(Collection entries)
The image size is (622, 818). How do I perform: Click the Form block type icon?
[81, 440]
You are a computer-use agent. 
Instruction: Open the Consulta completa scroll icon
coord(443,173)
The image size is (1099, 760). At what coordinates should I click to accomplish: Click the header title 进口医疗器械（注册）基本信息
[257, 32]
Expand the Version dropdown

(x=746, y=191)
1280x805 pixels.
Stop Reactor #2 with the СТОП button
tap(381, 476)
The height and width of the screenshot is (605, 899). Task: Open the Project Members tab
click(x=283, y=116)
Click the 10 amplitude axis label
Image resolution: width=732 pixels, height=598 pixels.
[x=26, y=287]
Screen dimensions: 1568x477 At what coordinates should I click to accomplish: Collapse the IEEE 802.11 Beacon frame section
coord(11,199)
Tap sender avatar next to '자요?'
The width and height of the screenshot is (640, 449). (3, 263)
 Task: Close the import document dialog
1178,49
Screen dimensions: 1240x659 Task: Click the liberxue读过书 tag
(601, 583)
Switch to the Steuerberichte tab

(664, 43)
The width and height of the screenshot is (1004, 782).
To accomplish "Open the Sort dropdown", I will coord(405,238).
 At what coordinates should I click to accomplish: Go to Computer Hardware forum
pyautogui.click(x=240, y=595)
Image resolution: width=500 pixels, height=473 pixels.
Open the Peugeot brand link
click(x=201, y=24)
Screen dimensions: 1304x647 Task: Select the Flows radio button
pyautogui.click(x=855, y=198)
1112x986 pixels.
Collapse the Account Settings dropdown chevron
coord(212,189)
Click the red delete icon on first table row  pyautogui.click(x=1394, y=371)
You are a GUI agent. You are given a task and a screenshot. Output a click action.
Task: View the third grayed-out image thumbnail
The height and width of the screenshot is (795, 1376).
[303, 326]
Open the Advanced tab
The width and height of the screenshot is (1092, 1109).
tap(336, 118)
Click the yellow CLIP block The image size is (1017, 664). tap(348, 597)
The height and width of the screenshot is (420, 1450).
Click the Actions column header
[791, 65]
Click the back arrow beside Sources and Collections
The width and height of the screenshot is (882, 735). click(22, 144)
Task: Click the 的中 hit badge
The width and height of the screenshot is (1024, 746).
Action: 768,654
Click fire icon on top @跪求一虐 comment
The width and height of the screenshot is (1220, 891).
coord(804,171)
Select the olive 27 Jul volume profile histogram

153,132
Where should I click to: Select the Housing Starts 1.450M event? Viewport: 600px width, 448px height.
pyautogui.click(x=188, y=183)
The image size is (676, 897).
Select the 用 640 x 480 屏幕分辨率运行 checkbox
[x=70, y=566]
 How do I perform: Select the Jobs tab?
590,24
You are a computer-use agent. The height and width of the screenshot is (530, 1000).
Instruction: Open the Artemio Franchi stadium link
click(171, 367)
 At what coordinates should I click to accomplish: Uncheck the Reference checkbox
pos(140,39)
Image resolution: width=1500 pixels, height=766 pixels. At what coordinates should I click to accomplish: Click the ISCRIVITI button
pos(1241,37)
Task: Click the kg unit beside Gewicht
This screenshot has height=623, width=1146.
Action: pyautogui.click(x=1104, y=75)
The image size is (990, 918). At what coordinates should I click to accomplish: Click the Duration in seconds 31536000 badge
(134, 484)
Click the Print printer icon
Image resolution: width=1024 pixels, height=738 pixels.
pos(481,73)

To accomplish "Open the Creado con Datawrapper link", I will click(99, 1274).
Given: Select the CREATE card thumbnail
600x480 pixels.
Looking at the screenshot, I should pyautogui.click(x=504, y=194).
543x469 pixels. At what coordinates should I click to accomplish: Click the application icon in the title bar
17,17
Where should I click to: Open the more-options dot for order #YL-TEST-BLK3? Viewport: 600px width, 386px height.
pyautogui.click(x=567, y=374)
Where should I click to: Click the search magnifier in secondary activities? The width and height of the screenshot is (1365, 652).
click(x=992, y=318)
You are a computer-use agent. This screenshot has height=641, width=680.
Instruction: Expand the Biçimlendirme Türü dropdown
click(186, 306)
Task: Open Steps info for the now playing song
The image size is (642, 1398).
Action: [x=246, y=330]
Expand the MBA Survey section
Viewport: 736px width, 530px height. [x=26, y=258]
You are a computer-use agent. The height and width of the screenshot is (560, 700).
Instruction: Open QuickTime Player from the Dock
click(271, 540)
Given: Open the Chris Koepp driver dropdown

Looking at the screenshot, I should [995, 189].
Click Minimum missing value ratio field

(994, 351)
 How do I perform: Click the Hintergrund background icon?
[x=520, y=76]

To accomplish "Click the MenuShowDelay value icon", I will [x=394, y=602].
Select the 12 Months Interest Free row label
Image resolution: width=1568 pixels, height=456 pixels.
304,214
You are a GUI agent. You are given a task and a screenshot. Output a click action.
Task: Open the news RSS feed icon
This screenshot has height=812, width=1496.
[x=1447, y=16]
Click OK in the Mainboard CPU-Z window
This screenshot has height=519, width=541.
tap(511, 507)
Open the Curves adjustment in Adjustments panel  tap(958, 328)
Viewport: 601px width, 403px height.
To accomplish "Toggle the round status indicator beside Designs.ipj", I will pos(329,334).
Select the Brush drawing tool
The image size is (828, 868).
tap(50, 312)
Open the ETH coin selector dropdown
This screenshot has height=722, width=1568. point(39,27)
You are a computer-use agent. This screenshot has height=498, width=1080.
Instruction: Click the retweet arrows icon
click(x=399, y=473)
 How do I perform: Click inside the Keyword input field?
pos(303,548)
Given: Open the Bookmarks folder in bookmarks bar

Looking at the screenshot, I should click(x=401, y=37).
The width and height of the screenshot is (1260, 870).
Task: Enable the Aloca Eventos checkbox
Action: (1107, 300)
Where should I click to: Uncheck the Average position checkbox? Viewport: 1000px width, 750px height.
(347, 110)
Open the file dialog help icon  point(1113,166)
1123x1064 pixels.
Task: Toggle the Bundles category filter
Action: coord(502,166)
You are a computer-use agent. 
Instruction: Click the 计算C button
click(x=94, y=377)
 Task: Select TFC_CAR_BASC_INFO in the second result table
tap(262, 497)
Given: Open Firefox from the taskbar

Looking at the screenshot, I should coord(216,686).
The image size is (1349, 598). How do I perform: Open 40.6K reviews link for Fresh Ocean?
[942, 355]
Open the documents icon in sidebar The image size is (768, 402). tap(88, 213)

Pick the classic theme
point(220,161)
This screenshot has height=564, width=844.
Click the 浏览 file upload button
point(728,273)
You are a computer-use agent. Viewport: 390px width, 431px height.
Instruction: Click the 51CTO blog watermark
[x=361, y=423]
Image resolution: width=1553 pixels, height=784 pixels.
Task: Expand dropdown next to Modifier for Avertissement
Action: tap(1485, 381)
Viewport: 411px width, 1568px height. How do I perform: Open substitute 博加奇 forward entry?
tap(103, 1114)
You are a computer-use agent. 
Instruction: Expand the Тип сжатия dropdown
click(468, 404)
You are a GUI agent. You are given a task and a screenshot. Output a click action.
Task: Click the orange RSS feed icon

WHAT IS NEEDED:
Copy the entries above exactly, but only from the line holding "Task: View the" through the line holding "is (530, 1000).", both included.

ANSWER TO THE PROBLEM:
Task: View the third grayed-out image thumbnail
The height and width of the screenshot is (795, 1376).
[303, 326]
Open the Advanced tab
The width and height of the screenshot is (1092, 1109).
tap(336, 118)
Click the yellow CLIP block The image size is (1017, 664). tap(348, 597)
The height and width of the screenshot is (420, 1450).
Click the Actions column header
[791, 65]
Click the back arrow beside Sources and Collections
The width and height of the screenshot is (882, 735). click(22, 144)
Task: Click the 的中 hit badge
The width and height of the screenshot is (1024, 746).
Action: 768,654
Click fire icon on top @跪求一虐 comment
The width and height of the screenshot is (1220, 891).
coord(804,171)
Select the olive 27 Jul volume profile histogram

153,132
Where should I click to: Select the Housing Starts 1.450M event? Viewport: 600px width, 448px height.
pyautogui.click(x=188, y=183)
The image size is (676, 897).
Select the 用 640 x 480 屏幕分辨率运行 checkbox
[x=70, y=566]
 How do I perform: Select the Jobs tab?
590,24
You are a computer-use agent. The height and width of the screenshot is (530, 1000).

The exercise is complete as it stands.